What is DNSRawOut?...
Webalizer is great for creating nice stats, but I also want to browse through my logs and have all the IP addresses resolved. I thought Webalizer might do this as it already does all the work of building a DNS cache and resolving the IPs, but after hunting through all the (many!) options I find it doesn't. I could switch on resolving IPs in Apache, but that's a bad idea which would slow down serving my webpages and could even be used for a DoS attack.
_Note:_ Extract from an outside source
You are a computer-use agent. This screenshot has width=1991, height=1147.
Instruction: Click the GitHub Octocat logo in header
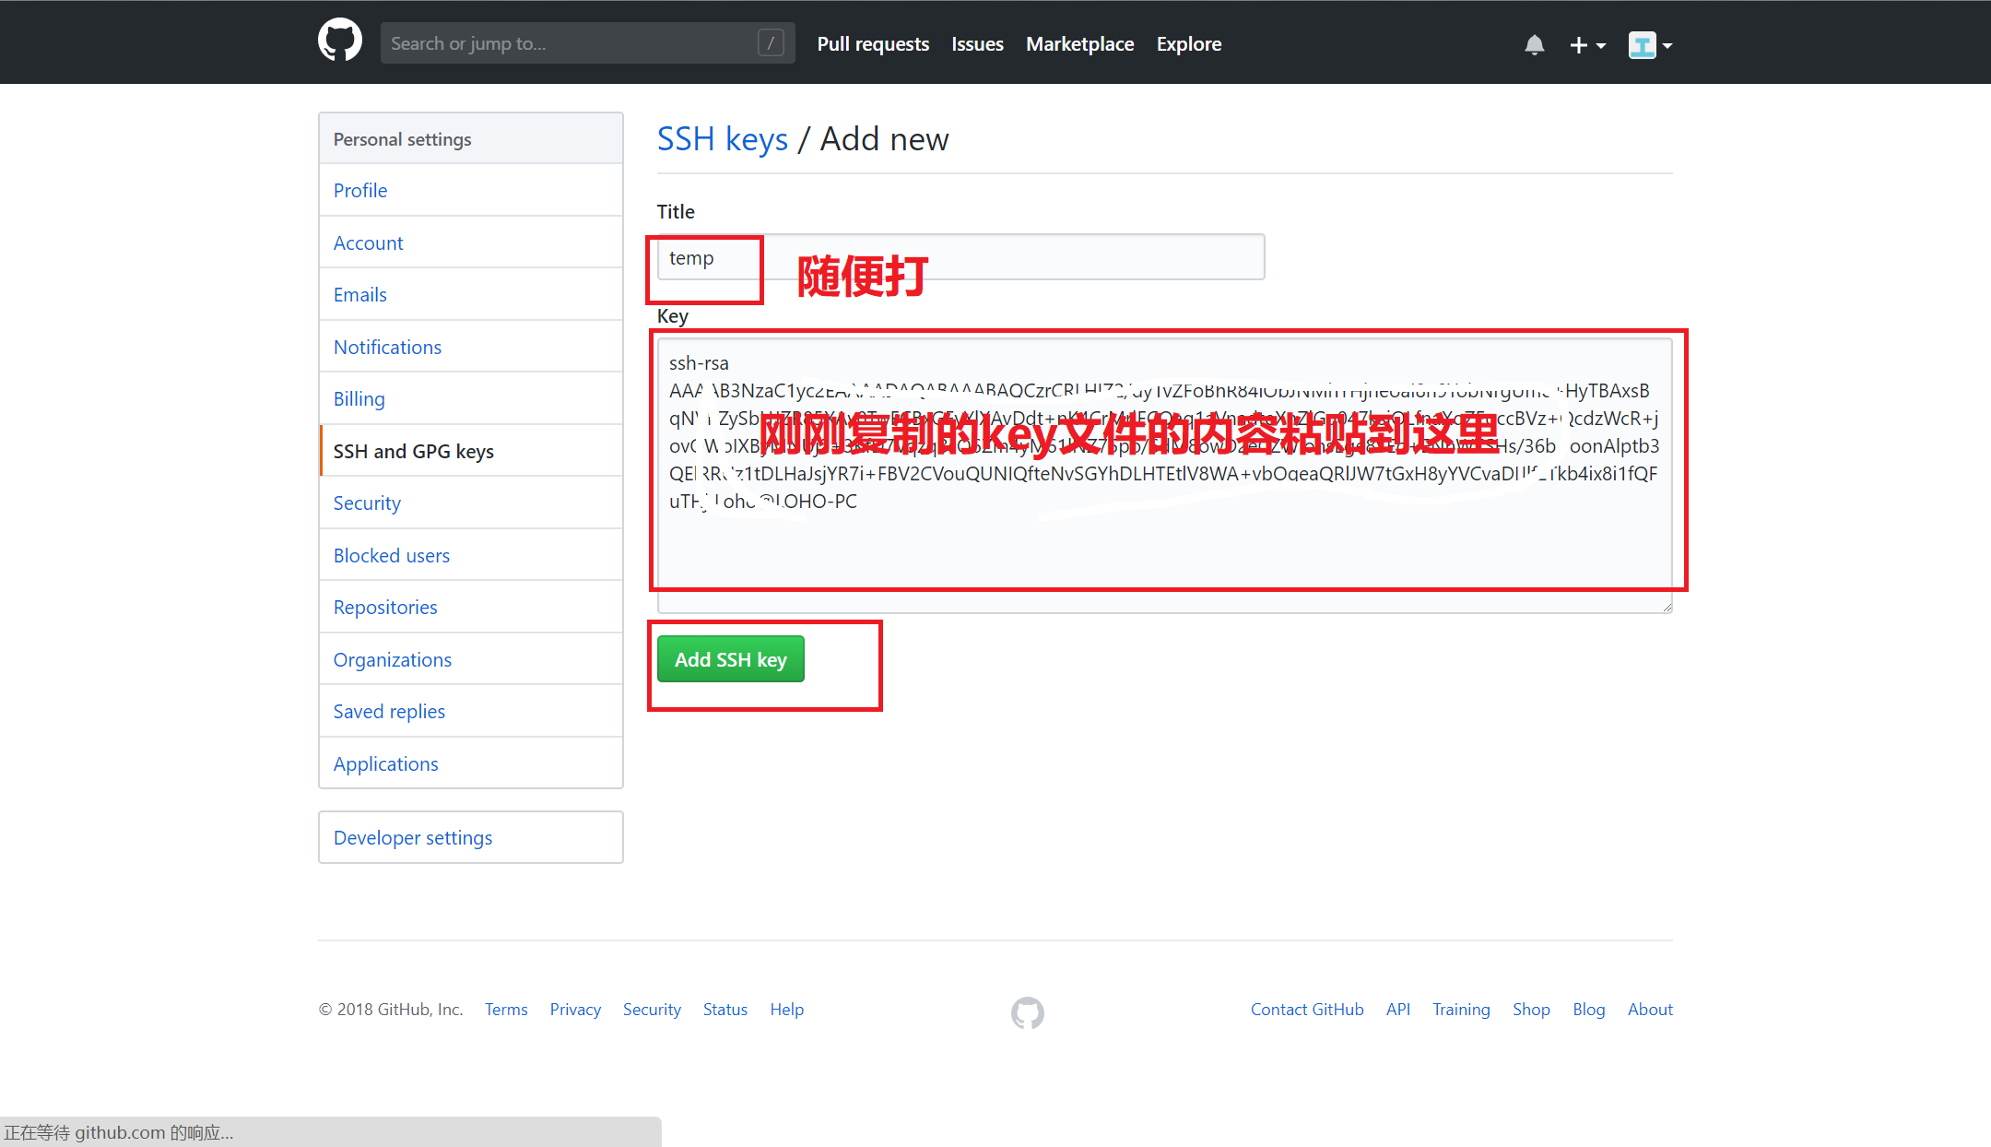point(340,41)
I found DNSTran which does what I want and is free-of-charge (gratis), but doesn't come with any source. Now I'm 99% sure DNSTran isn't doing anything nasty as it sends off all those IP packets from me, but not having the source code available made me feel uneasy.
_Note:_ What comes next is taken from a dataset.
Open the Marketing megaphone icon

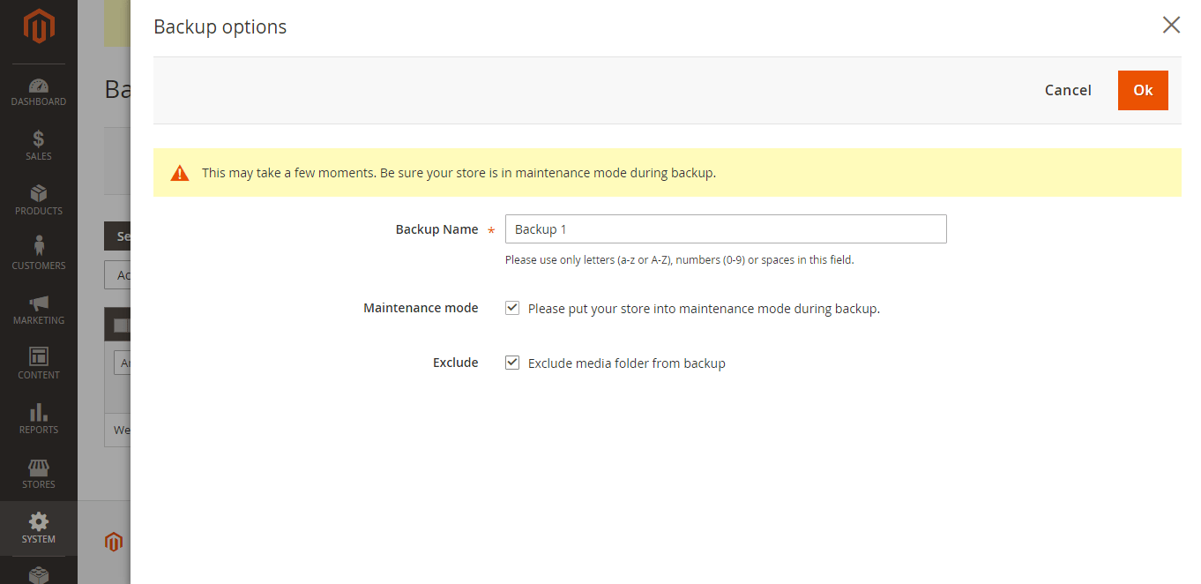click(x=39, y=303)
I went for a hunt for an open source equivalent. I found MassDNS, but it wouldn't compile under GCC3.3.2. Besides it bugged me that these programs were creating their own DNS caches, when Webalizer already has built one. So, I tried to hack in (yet another) option to Webalizer to spew out raw output after having resolved the host address.
The code is very crude and simple.
addr_len = strlen(log_rec.hostname);
if (inet_addr(log_rec.hostname) != INADDR_NONE)
{
resolve_dns(&log_rec);
}
if (dns_raw_out) {
assert(addr_len < strlen(tmp_buf));
fprintf(out_fp, "%s%s\n", log_rec.hostname, tmp_buf+addr_len);
}But with it added I started getting memory errors in weird places! It's a cliche, but I don't think it's my code which was causing them, just the change has exposed the problem. Webalizer is a very useful tool, but its source shows why Perl programmers shouldn't be allowed to touch C ;-). Have a look at it sometime... main() is over 1100 lines long!!! Debugging it isn't something I wanted to do. Instead I cut out all the statistics processing until I had a program which just uses the DNS cache to resolve the IP addresses in Apache logs. And guess what? The memory errors disappeared! (Not conclusive proof that it wasn't my fault I know.)
DNSRawOut -- It's crude and ugly, but it works for me.